La place du diamant, Mercè Rodoreda

Mercè Rodoreda (Barcelone, 1909 ou 1908 ? – Gérone, 1983) est une grande dame des lettres Catalanes. Romancière, poétesse, elle commença à publier très jeune comme journaliste de presse pour le quotidien catalan la Généralité. Dans son travail de romancière et de poétesse, elle n’a eu de cesse de livrer une écriture poétique au sens premier étymologique du terme : une écriture de création. Chez les grecs antiques, chez Aristote entre autres, la poïèsis correspond à l’acte créateur : fructueux, riche, générateur de nombreux fruits. J’aime bien m’en rappeler, c’est un peu ma « vigilance » qui ne m’a pas quittée depuis le collège. Penser que la poésie c’est créer, et que l’acte créateur en art, en littérature, en sciences, en danse, à l’opéra, en bande dessinée, en musique, au cinéma, en mathématiques, c’est de la poésie. Tout cela est inextricablement lié.
Certains titres de Mercè Rodoreda sont traduits en français : Miroir brisé (Mirall trencat), Tant et tant de guerre, La mort et le printemps. Miroir brisé est un roman très abouti du point de vue des expérimentations sur la langue, la syntaxe, et les ambiances y sont lourdes, étranges, ensorcelantes, envoûtantes, certains passages m’ont laissé un goût de venin puissant mais pas mortel, une sensation de lecture vraiment singulière et dérangeante. Beaucoup d’images surgissent à la lecture des oeuvres de Mercè Rodoreda, un intense répertoire de personnages brisés par les conflits, les situations oppressantes et particulières est transcendé, sublimé par son style et son pouvoir de romancière minutieuse, je serais tentée de dire magicienne.

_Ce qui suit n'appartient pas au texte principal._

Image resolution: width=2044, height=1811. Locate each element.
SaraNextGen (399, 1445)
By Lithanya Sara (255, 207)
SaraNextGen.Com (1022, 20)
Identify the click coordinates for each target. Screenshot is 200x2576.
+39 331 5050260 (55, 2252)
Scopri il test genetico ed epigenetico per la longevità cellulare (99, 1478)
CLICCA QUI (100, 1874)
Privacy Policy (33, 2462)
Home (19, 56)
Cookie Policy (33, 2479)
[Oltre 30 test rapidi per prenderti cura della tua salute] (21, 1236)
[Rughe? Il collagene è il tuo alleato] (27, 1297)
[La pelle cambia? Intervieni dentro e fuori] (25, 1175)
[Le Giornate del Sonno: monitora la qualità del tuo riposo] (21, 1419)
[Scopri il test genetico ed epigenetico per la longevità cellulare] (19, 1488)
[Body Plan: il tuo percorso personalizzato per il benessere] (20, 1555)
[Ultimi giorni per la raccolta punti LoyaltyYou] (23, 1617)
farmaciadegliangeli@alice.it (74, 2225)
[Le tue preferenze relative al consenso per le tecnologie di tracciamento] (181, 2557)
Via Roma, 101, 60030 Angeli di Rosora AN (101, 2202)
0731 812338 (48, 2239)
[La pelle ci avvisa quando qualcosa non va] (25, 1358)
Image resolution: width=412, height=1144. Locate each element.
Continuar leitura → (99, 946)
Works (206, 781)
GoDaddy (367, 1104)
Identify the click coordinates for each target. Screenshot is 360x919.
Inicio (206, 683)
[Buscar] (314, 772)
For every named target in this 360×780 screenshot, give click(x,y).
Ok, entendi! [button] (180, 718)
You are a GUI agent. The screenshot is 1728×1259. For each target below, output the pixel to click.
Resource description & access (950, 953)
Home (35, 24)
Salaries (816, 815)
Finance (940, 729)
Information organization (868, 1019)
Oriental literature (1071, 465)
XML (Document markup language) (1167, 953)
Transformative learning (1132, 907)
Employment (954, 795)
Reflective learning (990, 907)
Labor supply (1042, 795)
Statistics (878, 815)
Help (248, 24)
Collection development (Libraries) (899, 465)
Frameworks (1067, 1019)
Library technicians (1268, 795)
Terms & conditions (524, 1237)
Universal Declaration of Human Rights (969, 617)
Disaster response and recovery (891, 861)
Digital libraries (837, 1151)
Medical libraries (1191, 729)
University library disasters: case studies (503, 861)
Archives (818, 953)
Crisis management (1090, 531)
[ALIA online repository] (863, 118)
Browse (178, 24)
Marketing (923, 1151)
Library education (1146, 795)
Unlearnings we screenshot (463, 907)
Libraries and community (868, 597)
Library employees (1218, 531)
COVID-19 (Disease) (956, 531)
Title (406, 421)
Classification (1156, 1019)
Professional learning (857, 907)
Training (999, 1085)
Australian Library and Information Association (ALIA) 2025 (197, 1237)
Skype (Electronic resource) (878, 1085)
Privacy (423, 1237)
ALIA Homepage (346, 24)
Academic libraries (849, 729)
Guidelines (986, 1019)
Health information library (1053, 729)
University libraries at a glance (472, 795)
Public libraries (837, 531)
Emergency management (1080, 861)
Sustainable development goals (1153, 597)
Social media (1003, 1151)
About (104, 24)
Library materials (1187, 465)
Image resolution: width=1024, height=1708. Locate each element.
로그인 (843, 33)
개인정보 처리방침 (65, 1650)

La place du diamant, Mercè Rodoreda

La place du diamant, Mercè Rodoreda


La place du diamant est le premier roman que j’ai lu d’elle, la rencontre avec cette écriture si paticulière m’a marquée. Natalia, une femme des quartiers très populaires de Barcelone, le Gràcia (aujourd’hui, on déambule encore longuement sur le Passeig de Gràcia, que Manuel Vasquez Montalban explore dans son très historique et dense roman Barcelones, qui met la ville en livre) relate son existence de femme dévouée à ses enfants, son mari, sur fond d’obscurités : IIè république, guerre civile*, années noires du Franquisme. Mercè Rodoreda narre son récit à la première personne, faisant entrer le lecteur dans l’intimité de la vie de Natalia et des classes populaires d’alors. Pour autant, comme toujours chez Rodoreda, nul misérabilisme, nul apitoiement, nulle volonté de retranscrire un portrait réaliste de femme dans les années noires de l’Espagne et la Catalogne, pas d’obligation de vérité ni d’historicité. Il n’y a pas non plus de faux-semblant ni d’univers édulcoré. Pourtant l’arrière-plan des conflits consitue la toile de fond de l’existence ordinaire de Natalia qui se bat pour survivre au sein d’une époque très mouvementée. Dans ce récit faussement simple, Mercè Rodoreda donne à lire une vision d’écrivain, qui sous sa plume enchantée et grave chante la puissance de Barcelone, une Barcelone multiple et complexe, porteuse de tant d’espoir et de désillusions, Barcelone qui devint La Ville des Prodiges pour Eduardo Mendoza.
*Après une insurrection au Maroc espagnol le 16 juillet, la Guerre Civile Espagnole éclata sur le sol ibère et dura 986 jours, du 18 juillet 1936 au 29 mars 1939. On dénombrera plus d’un million de morts. Déjà en gestation, les lignes de faille des meurtrières décennies à venir étaient toutes tracées.
La place du diamant, Mercè Rodoreda, Collection L’Imaginaire, Éditions Gallimard, dépôt légal mars 2006, traduit du catalan par Bernard Lesfargues, avec la collaboration de Pierre Verdaguer. Titre original La Plaça del diamant. EAN 9782070779567.